Avrupa Birliği (AB) Komisyonu, 2024 Genişleme Paketi kapsamında Türkiye'ye ilişkin raporu kamuoyu ile paylaştı. Bu paket, AB Komisyonunun Komşuluk ve Genişlemeden Sorumlu Üyesi Oliver Varhelyi ile AB Dış İlişkiler ve Güvenlik Politikası Yüksek Temsilcisi Josep Borrell tarafından Brüksel'de düzenlenen bir basın toplantısında duyuruldu.

2024 Genişleme Paketi, Türkiye'nin yanı sıra Sırbistan, Arnavutluk, Karadağ, Kuzey Makedonya, Bosna Hersek, Kosova, Ukrayna ve Moldova'ya ilişkin son değerlendirmeleri içeriyor.

"TÜRKİYE, AB İÇİN KİLİT BİR ORTAK VE ADAY ÜLKEDİR"

95 sayfalık raporda, Türkiye'nin AB için stratejik öneme sahip bir ortak ve aday ülke olduğu vurgulanıyor. Raporda, Türkiye ile işbirliğine dayalı ve karşılıklı fayda sağlayacak bir ilişkinin geliştirilmesinin AB'nin çıkarlarına uygun olduğu belirtiliyor.

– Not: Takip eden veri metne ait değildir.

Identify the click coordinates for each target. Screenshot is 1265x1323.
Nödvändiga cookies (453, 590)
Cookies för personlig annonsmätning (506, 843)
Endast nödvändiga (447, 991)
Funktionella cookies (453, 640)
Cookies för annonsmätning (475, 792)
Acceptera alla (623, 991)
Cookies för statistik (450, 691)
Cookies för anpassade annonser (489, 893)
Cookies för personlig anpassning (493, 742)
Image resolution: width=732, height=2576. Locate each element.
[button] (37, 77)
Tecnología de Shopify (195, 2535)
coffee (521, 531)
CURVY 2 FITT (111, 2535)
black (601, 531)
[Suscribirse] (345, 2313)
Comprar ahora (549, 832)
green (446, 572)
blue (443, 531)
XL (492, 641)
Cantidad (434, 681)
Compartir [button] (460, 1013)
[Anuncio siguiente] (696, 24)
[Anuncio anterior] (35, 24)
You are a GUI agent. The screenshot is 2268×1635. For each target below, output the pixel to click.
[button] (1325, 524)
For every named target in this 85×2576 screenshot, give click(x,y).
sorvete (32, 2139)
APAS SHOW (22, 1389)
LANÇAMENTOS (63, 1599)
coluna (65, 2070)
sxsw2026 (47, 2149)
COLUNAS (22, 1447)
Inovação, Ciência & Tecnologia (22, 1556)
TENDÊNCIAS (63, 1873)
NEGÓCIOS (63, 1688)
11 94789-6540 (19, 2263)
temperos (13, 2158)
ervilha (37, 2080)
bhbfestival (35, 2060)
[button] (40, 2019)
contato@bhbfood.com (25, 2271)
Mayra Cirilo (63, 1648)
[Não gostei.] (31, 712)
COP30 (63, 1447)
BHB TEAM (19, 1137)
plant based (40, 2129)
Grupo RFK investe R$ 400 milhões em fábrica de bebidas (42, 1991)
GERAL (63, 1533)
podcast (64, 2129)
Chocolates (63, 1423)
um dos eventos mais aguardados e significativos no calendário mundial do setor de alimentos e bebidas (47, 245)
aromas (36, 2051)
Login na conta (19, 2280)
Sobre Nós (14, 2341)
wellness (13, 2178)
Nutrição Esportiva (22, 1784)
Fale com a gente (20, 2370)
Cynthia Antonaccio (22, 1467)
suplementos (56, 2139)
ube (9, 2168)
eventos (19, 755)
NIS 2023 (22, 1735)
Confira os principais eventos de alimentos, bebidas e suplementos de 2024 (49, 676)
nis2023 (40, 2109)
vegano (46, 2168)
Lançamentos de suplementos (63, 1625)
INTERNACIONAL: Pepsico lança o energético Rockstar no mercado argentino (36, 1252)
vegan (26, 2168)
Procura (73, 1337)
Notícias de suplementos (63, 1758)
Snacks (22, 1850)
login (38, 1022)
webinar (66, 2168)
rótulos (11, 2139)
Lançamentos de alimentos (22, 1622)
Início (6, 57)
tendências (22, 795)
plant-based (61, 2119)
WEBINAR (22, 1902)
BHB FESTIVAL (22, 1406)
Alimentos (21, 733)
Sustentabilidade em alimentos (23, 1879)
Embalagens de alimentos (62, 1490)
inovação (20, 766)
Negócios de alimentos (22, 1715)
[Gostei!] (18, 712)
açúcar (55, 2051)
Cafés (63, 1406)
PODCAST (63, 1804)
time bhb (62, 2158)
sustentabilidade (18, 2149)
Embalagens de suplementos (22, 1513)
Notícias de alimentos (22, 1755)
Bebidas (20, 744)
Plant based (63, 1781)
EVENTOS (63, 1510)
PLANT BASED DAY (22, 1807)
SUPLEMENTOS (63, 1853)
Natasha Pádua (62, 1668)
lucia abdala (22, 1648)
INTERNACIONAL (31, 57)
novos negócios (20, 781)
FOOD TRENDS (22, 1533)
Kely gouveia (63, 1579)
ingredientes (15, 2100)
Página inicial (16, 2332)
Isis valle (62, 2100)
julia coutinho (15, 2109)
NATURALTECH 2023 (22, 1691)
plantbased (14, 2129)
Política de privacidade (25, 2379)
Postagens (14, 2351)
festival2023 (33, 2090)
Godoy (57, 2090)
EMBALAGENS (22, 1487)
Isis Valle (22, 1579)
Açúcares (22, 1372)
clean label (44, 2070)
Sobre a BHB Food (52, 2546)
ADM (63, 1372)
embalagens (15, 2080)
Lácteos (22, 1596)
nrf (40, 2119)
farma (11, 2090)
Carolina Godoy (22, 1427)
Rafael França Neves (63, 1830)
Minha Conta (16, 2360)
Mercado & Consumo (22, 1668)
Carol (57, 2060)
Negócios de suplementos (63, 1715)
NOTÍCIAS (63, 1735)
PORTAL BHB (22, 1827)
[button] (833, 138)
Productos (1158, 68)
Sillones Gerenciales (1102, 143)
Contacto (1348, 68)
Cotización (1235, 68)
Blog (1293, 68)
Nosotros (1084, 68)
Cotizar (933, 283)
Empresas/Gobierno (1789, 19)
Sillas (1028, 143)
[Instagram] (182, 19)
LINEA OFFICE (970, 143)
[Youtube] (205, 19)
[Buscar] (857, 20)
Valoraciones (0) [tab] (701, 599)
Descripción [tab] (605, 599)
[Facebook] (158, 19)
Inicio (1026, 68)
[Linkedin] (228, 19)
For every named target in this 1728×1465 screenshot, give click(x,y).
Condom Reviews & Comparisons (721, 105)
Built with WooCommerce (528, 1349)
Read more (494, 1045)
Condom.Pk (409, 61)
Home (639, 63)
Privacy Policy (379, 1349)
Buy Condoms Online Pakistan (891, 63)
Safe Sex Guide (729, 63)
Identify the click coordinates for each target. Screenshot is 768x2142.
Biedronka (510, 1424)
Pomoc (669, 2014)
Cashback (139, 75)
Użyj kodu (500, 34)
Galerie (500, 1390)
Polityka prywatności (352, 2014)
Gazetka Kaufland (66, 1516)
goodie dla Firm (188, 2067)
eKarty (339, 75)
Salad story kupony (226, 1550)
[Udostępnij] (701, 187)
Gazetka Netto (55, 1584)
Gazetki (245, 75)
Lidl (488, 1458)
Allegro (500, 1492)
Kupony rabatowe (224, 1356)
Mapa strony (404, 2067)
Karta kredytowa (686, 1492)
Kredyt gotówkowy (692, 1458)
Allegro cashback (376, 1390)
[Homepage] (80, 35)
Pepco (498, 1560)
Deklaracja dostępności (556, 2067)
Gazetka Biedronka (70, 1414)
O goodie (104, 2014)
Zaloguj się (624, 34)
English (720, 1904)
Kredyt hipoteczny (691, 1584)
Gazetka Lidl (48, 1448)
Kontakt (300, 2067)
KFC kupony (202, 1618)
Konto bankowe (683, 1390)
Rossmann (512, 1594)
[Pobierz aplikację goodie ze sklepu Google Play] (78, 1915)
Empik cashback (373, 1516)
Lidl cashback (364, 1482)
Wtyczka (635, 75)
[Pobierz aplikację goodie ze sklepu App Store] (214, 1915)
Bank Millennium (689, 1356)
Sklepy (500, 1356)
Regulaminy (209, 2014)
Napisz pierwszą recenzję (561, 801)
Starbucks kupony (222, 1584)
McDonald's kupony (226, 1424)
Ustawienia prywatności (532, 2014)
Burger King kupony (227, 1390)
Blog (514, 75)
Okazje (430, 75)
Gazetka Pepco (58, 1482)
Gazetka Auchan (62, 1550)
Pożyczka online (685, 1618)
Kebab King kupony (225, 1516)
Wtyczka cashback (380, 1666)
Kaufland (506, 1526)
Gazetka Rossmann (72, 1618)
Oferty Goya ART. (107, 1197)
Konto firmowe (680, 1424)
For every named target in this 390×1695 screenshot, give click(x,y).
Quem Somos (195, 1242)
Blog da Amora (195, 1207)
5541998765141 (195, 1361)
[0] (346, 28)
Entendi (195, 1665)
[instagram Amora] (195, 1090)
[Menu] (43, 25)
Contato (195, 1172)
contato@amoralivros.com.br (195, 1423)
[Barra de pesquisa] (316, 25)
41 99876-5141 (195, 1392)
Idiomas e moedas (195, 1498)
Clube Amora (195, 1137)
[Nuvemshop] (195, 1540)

AB'nin Türkiye ile işbirliğini güçlendirmek için Kıbrıs sorununda çözüme yönelik ilerlemenin önemli olduğuna dikkat çekiliyor. Raporda, 23 Kasım 2023 tarihli AB-Türkiye ortak bildirisi ve AB Konseyi önerileri doğrultusunda, iki tarafın ortak çıkar alanlarında yeni adımlar attığı hatırlatılıyor. AB'nin, belirlenen şartlara bağlı olarak, aşamalı, orantılı ve geri döndürülebilir bir şekilde Türkiye ile yapıcı bir şekilde yeniden işbirliğine başlamaya hazır olduğu vurgulanıyor. Ortak çıkar alanlarında üst düzey görüşmelerin devam ettiği belirtiliyor.

"MÜZAKERELER 2018'DEN BU YANA DURMA NOKTASINDA"

Raporda, katılım müzakerelerinin 2018'den bu yana durma noktasında olduğu belirtiliyor. Türkiye'de demokratik standartlar, hukukun üstünlüğü, yargının bağımsızlığı ve temel haklar konusunda ciddi endişeler olduğu ifade ediliyor.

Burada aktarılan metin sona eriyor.